In the main pipeline folder you will see several files and a folder labeled data. Files and their uses are as listed:

  1. Snakefile

    • This file contains the rules that the pipeline will apply to your sequencing reads. This should not need to be modified unless you need to change steps to the pipeline or maybe if you start to tweak parameters for specific tools. It is possible if the sequencing adapters sequences change you may have to make those changes in this file. But for the most part this file should stay same.
  2. cluster_config.yaml

    • This file contains the parameters to run your pipeline on Cheaha. This file and config yaml will be the most modified. I will go into detail on what changes may be necessary later in this document.
  3. config.yaml

    • This file contains the names and locations for your fastq files. The default config file has names of dummy samples that aren't include. The names of the files will have to be changed before running the pipeline.
  4. reset.sh

    • This is just a handy script to clear the output folder and any .err and .out files from Cheaha. It is not necessary, but it can be helpful if you are making significant changes and are debugging as it resets the folder back to default.
  5. runpipeline.sh

    • This script runs the pipeline. It calls snakemake to use the Snakefile with the cluster_config.yaml settings. Only one modification is necessary in this file and that would be to possibly change the number of jobs.
  6. tempdirclear.sh

    • This script clears temporary directories for steps ca3 and ca5. Snakemake actually can delete the temp .fastqs itself but can't delete the folders so thats all this does. It is not necessary, but it can help keep your output folder cleaner and more organized.

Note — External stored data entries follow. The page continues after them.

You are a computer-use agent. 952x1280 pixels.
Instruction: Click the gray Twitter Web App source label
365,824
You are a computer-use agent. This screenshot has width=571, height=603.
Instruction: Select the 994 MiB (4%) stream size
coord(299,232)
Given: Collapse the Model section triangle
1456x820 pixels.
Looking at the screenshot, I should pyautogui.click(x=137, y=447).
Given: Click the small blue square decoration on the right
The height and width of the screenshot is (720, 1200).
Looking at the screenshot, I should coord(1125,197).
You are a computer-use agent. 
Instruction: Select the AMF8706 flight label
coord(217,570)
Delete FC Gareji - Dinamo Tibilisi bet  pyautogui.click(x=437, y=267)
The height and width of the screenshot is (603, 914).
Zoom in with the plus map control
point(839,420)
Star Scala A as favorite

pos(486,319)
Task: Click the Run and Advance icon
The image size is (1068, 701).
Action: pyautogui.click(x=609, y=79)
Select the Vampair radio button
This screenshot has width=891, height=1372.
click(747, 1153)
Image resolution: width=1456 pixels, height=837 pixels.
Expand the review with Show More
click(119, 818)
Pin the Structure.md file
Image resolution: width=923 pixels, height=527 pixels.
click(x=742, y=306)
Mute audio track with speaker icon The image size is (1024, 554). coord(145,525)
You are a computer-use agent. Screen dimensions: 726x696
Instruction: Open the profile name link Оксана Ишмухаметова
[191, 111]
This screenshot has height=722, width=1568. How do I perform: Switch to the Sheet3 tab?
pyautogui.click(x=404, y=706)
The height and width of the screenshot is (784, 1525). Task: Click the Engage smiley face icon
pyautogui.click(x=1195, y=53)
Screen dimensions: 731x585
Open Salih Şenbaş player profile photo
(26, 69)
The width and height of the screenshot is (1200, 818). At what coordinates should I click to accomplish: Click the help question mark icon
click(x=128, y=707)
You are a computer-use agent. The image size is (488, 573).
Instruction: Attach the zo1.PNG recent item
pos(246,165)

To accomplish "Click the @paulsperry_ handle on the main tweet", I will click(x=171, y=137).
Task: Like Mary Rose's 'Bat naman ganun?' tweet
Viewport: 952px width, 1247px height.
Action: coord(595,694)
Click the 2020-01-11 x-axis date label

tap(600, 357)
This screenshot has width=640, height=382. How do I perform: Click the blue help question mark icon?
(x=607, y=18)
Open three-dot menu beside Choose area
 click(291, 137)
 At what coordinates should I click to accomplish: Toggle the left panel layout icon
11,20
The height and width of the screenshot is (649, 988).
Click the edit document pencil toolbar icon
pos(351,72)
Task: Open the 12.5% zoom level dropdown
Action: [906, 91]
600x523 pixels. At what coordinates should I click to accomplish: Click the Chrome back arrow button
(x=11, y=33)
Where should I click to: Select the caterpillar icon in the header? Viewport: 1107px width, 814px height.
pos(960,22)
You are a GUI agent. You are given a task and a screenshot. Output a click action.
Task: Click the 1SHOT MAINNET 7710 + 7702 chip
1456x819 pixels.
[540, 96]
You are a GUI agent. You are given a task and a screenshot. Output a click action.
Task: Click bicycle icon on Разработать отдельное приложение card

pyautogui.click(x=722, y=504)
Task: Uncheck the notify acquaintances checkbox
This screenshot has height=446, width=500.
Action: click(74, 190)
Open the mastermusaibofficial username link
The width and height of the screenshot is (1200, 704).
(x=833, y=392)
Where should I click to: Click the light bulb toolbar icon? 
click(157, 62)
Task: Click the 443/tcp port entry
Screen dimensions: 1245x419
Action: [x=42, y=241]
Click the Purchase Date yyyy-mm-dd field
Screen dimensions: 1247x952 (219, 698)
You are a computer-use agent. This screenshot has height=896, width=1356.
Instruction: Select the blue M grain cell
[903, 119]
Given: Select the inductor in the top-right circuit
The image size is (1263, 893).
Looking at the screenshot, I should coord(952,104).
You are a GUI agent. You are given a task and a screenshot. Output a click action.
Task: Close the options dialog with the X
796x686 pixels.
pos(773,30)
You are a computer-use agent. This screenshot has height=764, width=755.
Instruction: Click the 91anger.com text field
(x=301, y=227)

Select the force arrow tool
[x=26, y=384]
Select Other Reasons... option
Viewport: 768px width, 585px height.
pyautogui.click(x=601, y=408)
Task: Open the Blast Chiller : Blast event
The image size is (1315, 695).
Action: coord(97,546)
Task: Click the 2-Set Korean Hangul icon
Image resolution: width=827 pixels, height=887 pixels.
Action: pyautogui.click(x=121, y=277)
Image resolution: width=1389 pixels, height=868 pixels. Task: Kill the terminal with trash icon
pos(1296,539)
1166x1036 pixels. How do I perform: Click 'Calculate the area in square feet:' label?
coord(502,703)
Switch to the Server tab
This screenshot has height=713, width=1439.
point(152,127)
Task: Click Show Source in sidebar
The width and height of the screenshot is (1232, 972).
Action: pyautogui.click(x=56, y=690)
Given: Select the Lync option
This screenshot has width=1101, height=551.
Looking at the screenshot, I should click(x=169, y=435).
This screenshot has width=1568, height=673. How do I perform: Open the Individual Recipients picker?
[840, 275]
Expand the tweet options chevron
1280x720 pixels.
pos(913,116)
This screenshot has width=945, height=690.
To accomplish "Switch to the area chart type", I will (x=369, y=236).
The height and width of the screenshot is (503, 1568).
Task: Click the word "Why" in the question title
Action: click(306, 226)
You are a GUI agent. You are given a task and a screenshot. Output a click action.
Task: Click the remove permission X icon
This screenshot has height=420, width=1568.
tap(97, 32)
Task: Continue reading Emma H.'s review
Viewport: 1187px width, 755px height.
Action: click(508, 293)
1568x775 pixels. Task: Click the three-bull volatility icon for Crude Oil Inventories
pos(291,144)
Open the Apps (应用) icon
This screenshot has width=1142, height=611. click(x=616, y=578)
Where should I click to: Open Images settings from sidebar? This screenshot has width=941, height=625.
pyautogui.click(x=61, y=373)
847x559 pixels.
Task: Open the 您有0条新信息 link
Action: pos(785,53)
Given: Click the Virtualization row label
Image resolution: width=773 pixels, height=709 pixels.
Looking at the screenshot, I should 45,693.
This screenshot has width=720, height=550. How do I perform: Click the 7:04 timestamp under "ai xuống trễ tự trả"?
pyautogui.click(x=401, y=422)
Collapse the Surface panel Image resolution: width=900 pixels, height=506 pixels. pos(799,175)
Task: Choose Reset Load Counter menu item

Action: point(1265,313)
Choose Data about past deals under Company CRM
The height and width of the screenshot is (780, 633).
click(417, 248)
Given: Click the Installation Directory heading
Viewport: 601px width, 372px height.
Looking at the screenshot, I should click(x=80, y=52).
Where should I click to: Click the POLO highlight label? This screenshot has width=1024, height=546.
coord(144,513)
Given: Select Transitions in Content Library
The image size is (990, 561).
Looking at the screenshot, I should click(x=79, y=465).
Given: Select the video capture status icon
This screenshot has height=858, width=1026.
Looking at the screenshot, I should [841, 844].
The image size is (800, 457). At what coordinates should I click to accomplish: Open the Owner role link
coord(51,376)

There is one directory called data with three directories inside:

  1. gtf

    • In this folder there is genes.gtf which contains the gene annotations for the reference genome this pipeline uses (basically the locations of genes in the raw sequence). Additionally there is a notes.txt file which contains the specific modifications made to this .gtf file.
  2. ref

    • SacCer3onerDNArepeat.fna is the reference genome used for this pipeline. Significant edits are made in this genome basically masking out repeated regions of the rDNA with Ns. This allows for the rDNA reads to be uniquely mapped according to the aligner. Details on modifications are on the notes.txt file in this folder.

    • STARindex.job and STARindex.sh are the files used to index the genome. You should only have to run these scripts once. I typically split my scripts that I plan on submitting through sbatch into a .sh file (which has the base command I want to run) and a .job file (which simply has the slurm parameters and calls the .sh file). I'm not sure if this is the best practice but it works. Details about how to run these will be in the initial set up section.

  3. samples

    • This folder is empty except for a placeholder file. This is where your .fastq's will go.

Initial Set Up

To begin, download the folder to your user data storage in Cheaha. To do this you can either download the ZIP file from this page or with the command
wget https://github.com/nathanbellis/SchneiderNETSeqPipeline/archive/refs/heads/main.zip
from there you can unzip the zipfile with unzip main.zip Since all of our samples are done in S. cerevisiae , you should only need to index the genome once. The yeast genome is small enough it should handle copying and pasting to and from scratch pretty well.

Indexing the Genome

Navigate to the data/ref/ folder and run the STARindex.job with the following command.
sbatch STARindex.job
This should only need to be run once unless you make modifications to the genome file or use a different genome.

Misc. Changes

  • In the cluster_config.yaml you will want to go in and change the account parameter from my username nfbellis to yours.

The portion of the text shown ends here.